With leading institutions, patient associations, and healthcare professionals, Sysnav Healthcare has developed a proven capability to co-design digital endpoints that meet the requirements of clinical trials (objectivity, reliability, sensitivity to change, and clinical meaningfulness).
Thanks to Syde, SYSNAV Healthcare has become a recognized provider of real-world evidence for pivotal clinical trials.
In 2023, the Duchenne Muscular Dystrophy (DMD) Community achieved a significant milestone as the European Medicines Agency (EMA) officially validated SV95C (Stride Velocity 95th Centile) as a primary endpoint for superiority studies. This validation offers a valuable alternative to the 6 Minute Walking Test for evaluating ambulant DMD patients.
SV95C is the first regulatory-qualified real-world digital outcome measure for use as a primary endpoint in pivotal studies of Duchenne Muscular Dystrophy. It represents the top 5% fastest strides a patient spontaneously takes in their normal daily environment over a pre-defined time period. SV95C can be applied in therapeutic, confirmatory and natural history studies.
This recognition opens up new horizons, paving the way for the widespread adoption of digital endpoints as the primary evaluation criteria in clinical trials today and daily clinical care tomorrow.
Physiotherapy & ActiMyo:
Sysnav healthcare invests in R&D and technologies that produce, manage and analyze real-world data to drive major transformations in healthcare with individualized medical solutions that are more efficient and cost-effective.
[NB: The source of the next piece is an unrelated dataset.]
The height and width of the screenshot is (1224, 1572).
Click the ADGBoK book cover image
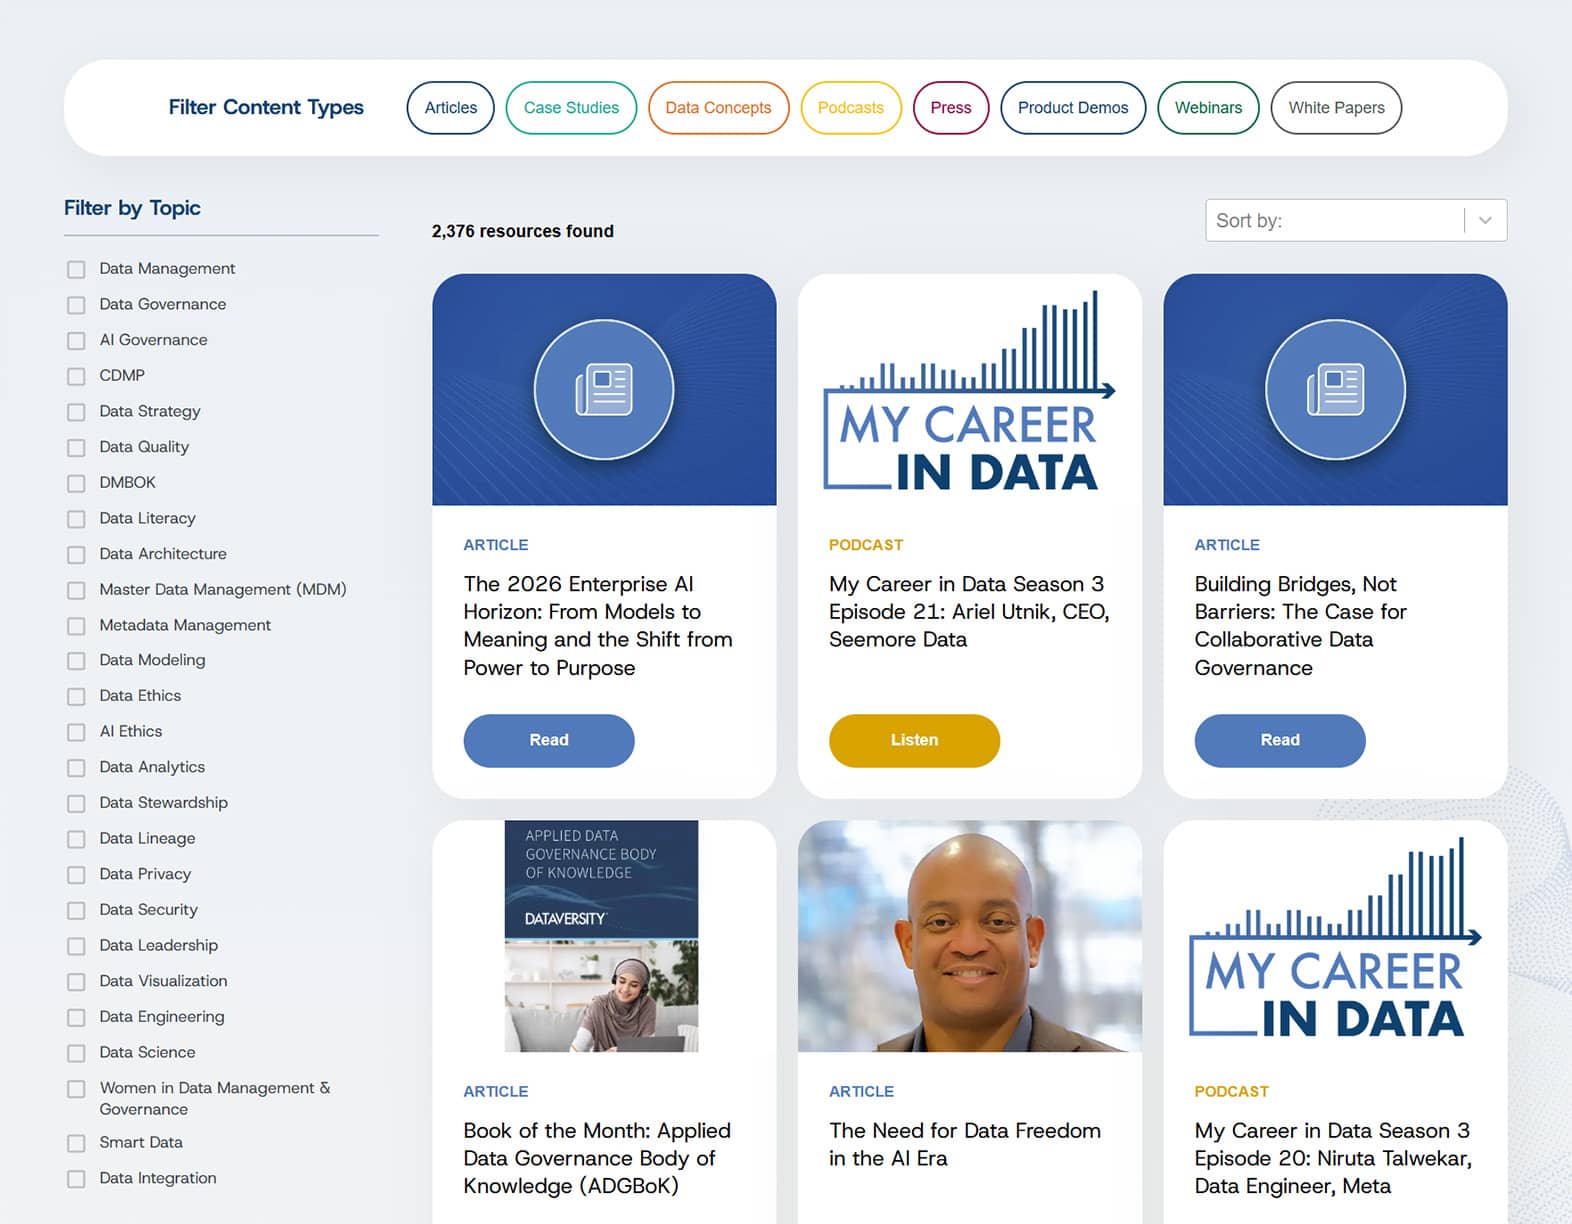pos(601,936)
Personalizing a treatment response for each patient is ultimately leading to a shift in the clinical treatment paradigm from a trial-and-error process to “the right drug, for the right patient, at the right time” approach.
With the Syde platform, SYSNAV Healthcare is offering stakeholders access to the data needed to adapt healthcare protocols and economic models and to put evidence of improved patient outcomes at the center of treatment. In the future, SYSNAV Healthcare will be extending Syde’s use in clinical trials, fueling phase 4 with precise and aggregated data.